Era lo esperable, y es la conclusión de la lección. Mira lo que estás pidiendo: si son datos —dosis, precios, plazos— ningún modelo lo va a arreglar, porque esos datos están en CIMA y en el BOE y ninguno de los dos está dentro del modelo. Y si es redacción y sale mal, casi siempre es que falta contexto: el ejemplo de lo que quieres, para quién es y qué extensión. Prueba a darle esas tres cosas en el modelo que ya tenías antes de pagar otro.
El gratuito se me queda corto a media tarea.
Es el motivo más honesto que hay para pagar, y no tiene que ver con la calidad. Antes de hacerlo, comprueba dos cosas: que no estés gastando el cupo en conversaciones larguísimas que podrías cerrar y volver a abrir —cada mensaje arrastra todo lo anterior—, y que lo que necesitas no sea subir archivos en vez de pegar texto, que suele estar en el plan de pago. Si al final pagas, que sea por el límite y por los archivos, no por «es más inteligente».

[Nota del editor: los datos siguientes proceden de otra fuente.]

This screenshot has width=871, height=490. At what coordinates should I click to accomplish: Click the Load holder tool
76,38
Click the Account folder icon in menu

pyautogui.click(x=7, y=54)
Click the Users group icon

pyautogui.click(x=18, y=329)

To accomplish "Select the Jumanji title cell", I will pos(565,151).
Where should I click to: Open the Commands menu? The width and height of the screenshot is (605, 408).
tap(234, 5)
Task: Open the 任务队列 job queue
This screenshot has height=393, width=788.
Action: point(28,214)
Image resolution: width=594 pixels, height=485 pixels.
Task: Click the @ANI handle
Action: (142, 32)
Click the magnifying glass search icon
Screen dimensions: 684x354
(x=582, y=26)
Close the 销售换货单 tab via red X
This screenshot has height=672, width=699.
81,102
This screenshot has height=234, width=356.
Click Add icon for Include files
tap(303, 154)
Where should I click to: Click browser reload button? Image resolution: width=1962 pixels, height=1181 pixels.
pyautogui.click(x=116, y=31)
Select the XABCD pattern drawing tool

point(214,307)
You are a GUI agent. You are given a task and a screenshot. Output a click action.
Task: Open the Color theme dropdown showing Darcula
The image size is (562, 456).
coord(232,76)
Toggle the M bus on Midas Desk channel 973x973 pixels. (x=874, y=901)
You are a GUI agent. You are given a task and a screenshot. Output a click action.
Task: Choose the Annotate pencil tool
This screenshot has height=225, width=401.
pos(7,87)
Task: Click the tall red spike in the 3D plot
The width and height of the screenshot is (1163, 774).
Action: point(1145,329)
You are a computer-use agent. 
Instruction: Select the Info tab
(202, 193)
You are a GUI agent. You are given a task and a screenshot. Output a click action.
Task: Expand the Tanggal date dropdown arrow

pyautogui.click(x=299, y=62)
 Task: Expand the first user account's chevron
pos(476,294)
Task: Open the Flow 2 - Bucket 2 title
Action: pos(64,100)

En el trabajo usamos uno y en casa otro, y no contestan igual.
Normal, y no es un problema si te acuerdas de una cosa: las reglas que has aprendido aquí no dependen del modelo. Datos de pacientes, ninguno. Cifras sin fuente, ninguna. Lo que sale de tu pantalla, comprobado, en los dos. Lo que sí conviene es no mezclar sitios para lo mismo: elige uno para el trabajo, y que el otro se quede para lo de casa. Media farmacia usando cada uno es la forma más rápida de que nadie sepa dónde se pegó qué.
Me han recomendado uno «especializado en medicina». ¿Lo cojo?
Antes de pagarlo, hazle las tres preguntas de la lección y una cuarta: ¿de dónde saca lo que responde? Si está conectado a fuentes que tú puedes abrir —fichas técnicas, guías, bases de datos con referencia— eso sí es una diferencia de verdad y se nota al primer uso. Si lo que hay es un modelo general con una instrucción encima diciéndole que hable como un médico, estás pagando por un tono. La forma de saberlo es pedirle una cosa concreta y ver si la enlaza.